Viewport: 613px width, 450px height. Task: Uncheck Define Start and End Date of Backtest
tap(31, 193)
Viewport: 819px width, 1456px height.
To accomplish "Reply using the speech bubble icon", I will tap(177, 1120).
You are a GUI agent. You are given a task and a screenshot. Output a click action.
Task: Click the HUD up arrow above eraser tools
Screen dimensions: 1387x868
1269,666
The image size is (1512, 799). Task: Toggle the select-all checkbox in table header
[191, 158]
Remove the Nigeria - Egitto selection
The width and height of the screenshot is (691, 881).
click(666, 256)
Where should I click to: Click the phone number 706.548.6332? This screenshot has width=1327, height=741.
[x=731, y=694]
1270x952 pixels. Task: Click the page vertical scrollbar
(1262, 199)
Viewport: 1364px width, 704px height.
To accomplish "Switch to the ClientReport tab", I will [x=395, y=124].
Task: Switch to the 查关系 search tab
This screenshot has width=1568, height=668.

==========

Above are the records; copy every line in them that holds the word "will".

To accomplish "Reply using the speech bubble icon", I will tap(177, 1120).
To accomplish "Switch to the ClientReport tab", I will [x=395, y=124].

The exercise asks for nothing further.